*STUDY TEXT:*
BEGIN

Published in final edited form as: Nat Clim Chang. 2025 Jul 3;15(8):806–808. doi: 10.1038/s41558-025-02374-2

Promoting targeted heat early warning systems for at-risk populations

Fergus K O’Connor 1, Mehak Oberai 2, Zhiwei Xu 2, Sebastian Binnewies 3, Shannon Rutherford 2, Robert D Meade 4,5, Steven Baker 6, Ella Jackman 2, Connor Forbes 3, Aaron J E Bach 1,
PMCID: PMC7618602  EMSID: EMS211703  PMID: 41503143

Abstract

Extreme heat poses a growing threat to vulnerable urban populations, and the existing heat early warning system usually operates at population level. Pairing emerging individualized and population early warning systems could directly and meaningfully extend protection to those most in need.


Climate change is amplifying the frequency, intensity and duration of extreme heat events. As global populations age and urbanize1, older adults, especially those with heat-sensitive chronic diseases (for example, cardiovascular disease), face heightened risks of heat-related morbidity and mortality2. Age-related impairments in thermoregulatory mechanisms, such as reduced skin blood flow and sweating, often coincide with declines in cardiovascular and kidney function, and increased basal inflammation, making extreme heat not just a thermoregulatory challenge but an all-systems stressor in ageing populations.

An individual’s ability to protect themselves from the adverse effects of hot weather depends on previous awareness of impending heat events and the capacity to implement appropriate protective actions. Effective behavioural responses require a recognized need to act, which is influenced by risk awareness and understanding of physiological status, along with the interplay between physiological and cognitive responses to heat stress3. Although older adults exhibit heightened vulnerability to heat, they often do not consider themselves at risk of the health dangers associated with extreme heat exposure4.

END

[Dataset items]
BEGIN

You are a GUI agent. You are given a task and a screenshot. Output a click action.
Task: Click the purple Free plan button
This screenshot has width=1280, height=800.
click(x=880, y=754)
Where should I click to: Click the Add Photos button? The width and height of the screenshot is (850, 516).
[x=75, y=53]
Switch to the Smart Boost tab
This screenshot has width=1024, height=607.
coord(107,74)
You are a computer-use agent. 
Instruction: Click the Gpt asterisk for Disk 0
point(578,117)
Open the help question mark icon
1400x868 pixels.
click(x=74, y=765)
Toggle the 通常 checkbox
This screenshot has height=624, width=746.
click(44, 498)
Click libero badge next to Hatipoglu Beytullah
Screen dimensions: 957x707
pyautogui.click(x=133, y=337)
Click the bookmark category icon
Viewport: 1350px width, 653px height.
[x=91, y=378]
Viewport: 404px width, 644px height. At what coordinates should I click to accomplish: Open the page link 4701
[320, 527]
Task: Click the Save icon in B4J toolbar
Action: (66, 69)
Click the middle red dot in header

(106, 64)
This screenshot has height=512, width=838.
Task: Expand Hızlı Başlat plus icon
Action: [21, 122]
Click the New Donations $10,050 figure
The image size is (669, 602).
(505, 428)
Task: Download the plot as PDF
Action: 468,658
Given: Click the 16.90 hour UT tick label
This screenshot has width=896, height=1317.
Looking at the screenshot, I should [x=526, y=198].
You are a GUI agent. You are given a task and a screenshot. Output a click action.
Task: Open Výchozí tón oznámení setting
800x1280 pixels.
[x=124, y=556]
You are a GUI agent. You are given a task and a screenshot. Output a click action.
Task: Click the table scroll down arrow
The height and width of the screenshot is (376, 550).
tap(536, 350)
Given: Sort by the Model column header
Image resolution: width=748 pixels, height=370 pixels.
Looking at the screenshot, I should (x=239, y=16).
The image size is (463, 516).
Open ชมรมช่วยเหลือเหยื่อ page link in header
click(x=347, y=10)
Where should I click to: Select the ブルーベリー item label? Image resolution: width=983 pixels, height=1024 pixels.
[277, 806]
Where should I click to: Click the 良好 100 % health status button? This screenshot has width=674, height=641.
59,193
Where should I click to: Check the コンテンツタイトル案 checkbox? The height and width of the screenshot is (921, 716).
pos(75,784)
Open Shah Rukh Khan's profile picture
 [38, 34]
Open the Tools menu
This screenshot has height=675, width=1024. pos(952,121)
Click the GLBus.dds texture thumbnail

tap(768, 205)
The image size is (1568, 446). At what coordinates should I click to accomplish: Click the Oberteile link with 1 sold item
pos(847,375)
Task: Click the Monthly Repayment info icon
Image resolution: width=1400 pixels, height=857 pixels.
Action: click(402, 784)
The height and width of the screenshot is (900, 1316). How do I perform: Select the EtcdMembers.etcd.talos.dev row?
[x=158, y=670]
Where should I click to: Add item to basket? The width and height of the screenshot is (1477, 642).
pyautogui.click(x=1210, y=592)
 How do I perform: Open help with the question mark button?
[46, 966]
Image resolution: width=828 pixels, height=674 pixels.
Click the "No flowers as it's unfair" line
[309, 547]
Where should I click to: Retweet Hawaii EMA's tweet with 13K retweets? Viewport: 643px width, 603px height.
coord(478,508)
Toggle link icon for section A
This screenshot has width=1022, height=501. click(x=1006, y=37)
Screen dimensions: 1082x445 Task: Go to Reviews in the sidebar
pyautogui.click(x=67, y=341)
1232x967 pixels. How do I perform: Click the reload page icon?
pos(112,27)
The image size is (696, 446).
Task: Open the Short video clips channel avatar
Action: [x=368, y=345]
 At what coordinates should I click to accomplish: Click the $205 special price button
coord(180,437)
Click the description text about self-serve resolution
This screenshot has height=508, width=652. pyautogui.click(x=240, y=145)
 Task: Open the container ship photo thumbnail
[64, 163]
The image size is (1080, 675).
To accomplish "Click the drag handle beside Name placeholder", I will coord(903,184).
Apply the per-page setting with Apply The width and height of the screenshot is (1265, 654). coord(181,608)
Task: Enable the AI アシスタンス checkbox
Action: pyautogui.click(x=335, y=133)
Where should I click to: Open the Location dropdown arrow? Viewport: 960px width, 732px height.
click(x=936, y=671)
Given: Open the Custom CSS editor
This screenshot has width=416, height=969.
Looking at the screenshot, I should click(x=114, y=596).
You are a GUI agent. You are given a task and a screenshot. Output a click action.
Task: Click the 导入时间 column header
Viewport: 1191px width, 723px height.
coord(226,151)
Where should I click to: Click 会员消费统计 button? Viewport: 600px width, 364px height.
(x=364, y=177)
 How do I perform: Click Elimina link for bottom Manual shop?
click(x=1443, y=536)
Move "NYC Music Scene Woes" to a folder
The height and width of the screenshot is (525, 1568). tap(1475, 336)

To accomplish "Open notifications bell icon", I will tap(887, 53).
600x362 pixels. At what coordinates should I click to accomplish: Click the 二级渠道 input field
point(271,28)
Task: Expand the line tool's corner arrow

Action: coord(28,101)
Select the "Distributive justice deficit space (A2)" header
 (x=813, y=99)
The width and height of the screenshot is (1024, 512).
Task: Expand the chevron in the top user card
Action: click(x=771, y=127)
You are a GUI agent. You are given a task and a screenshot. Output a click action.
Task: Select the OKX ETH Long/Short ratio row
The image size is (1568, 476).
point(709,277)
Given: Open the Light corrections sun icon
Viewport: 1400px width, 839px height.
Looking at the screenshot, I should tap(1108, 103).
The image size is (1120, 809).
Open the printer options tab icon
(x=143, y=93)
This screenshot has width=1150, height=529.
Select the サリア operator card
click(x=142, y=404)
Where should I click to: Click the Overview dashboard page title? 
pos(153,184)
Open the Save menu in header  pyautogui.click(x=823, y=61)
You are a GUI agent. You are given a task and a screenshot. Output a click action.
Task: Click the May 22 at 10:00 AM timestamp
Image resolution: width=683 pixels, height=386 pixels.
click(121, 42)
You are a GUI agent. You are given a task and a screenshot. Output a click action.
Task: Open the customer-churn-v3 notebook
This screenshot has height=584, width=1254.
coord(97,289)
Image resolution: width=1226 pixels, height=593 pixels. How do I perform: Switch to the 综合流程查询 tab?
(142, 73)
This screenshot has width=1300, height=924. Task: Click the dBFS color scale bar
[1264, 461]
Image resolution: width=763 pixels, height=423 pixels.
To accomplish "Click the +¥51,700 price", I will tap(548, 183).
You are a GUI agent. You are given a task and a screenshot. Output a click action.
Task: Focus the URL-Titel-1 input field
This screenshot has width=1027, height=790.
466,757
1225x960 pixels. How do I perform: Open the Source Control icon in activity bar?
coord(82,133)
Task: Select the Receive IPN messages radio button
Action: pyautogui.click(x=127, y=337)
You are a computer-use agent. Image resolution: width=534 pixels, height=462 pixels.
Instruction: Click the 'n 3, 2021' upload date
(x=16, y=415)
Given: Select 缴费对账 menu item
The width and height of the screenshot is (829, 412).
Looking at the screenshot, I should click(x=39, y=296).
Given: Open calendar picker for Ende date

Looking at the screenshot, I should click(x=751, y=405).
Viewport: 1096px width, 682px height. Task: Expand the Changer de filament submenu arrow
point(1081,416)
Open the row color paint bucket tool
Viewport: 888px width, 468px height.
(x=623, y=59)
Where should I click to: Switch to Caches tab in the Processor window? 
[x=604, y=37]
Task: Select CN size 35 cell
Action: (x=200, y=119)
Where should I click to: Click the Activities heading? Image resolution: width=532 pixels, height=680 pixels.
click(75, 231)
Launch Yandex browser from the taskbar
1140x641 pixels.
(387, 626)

END

*YOUR TASKS:*
1. Do these statements agree with the heat warning text? (a) The existing heat early warning system usually operates at the individual level. (b) Reduced skin blood flow and sweating are named as age-related impairments in thermoregulatory mechanisms. (c) Older adults often consider themselves at risk of the health dangers of extreme heat exposure. For each, give yes or no and quote the deciding words.
2. Could you write the next paragraph of the heat warning text, picking up after its final sentence?

*ANSWERS TO THE PROBLEMS:*
1.
(a) No: "the existing heat early warning system usually operates at population level."
(b) Yes: "Age-related impairments in thermoregulatory mechanisms, such as reduced skin blood flow and sweating"
(c) No: "they often do not consider themselves at risk of the health dangers associated with extreme heat exposure"

2.
Most existing heat early warning systems (EWS) operate at the population level, using broad meteorological thresholds to issue alerts. While effective at scale, they lack sensitivity to individual variability in heat vulnerability and personalized alerts. Recent advances in wearable biosensors5, digital health technologies and advanced predictive modelling6 enable more targeted EWS79. These individualized heat EWS offer the potential to motivate protective behaviour by closing the perception gap for those who might otherwise underestimate their susceptibility to heat exposure. However, these innovations are not without limitations. The cost, digital literacy requirements and unequal access to reliable Internet or mobile infrastructure may limit uptake, especially among lower-income or technologically sceptical older adults. As such, while individual EWS offer considerable promise, ensuring equitable access and affordability must be a central focus in their design and deployment.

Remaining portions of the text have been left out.